As your pace and intensity level increases during runs, you'll notice that nose breathing often shifts to combined nose/mouth breathing to accommodate your body's increased oxygen demands.
My mouth gets dry when I breathe through it while running? If this is your problem, dehydration might be an issue. When you’re running in the heat of summer, it’s important to start every run well-hydrated and drink fluids for runs longer than about 75-90 minutes.
Rhythmic breathing can help reduce fatigue of respiratory muscles in endurance running, which could improve endurance performance and, quite possibly, reduce injury risk.
To synchronize your breathing, use the rhythm of your steps to regulate your breath. If you are on a slower, easy run, for example, you’ll choose a different breathing rhythm than when you’re running for speed. The goal is to synchronize your breath with your strides.
Many runners prefer a 2:2 breathing pattern — two strides for every inhale, two strides for every exhale. This helps create a rhythm that, overtime, you will no longer have to count in your head.

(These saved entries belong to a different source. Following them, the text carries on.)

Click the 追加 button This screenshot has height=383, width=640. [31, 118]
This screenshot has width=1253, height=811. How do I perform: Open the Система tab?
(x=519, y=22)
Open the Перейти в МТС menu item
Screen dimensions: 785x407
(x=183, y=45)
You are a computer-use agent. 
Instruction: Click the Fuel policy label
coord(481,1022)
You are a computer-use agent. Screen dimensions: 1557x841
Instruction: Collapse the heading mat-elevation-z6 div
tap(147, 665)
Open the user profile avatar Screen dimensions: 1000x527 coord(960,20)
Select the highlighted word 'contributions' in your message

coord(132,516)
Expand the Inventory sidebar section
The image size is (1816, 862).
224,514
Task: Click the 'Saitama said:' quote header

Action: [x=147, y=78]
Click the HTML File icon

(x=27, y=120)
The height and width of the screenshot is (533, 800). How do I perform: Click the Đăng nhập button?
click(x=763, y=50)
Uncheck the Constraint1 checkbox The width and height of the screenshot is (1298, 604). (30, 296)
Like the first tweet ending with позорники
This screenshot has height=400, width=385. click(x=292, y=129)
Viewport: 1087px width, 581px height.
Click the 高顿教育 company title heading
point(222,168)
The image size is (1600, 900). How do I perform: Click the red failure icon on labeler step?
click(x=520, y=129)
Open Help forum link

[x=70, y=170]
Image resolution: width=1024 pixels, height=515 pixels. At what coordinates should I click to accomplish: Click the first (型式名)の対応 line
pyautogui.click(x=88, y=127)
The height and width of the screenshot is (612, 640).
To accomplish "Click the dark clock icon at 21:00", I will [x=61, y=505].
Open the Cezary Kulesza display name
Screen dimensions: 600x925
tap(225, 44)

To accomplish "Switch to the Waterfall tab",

These rates should only be used as a rule of thumb, and they do not apply to every runner. The best way is to try out a few different breathing rhythms and find the one that feels most comfortable to you.
- Easy runs at low intensity: 3:3 (three steps while breathing in and three steps while breathing out)
- Medium-intensity runs: 2:2
- Maximum and high-intensity runs: 1:1 (i.e. the final burst at the end of a race)
If breathing is difficult – no matter what pace you’re running – this is just a signal that you’re out of shape. You need to gradually run more over time, build your endurance, and making running a consistent habit.
Avoid shallow chest breathing while running and focus on deep belly breathing. Breathe through both your nose and mouth, but primarily through the latter. Try out several different breathing rhythms and choose the one that feels most comfortable to you. Often your best breathing technique for running will develop by itself over time.
Do breathing exercises. Remember that just as we work to strengthen our muscles and hearts, we must also work to strengthen our lungs. Practice taking deep breaths from your diaphragm while sitting still or lying on your back. Put your hand on your abdomen to make sure it moves up and down with each breath.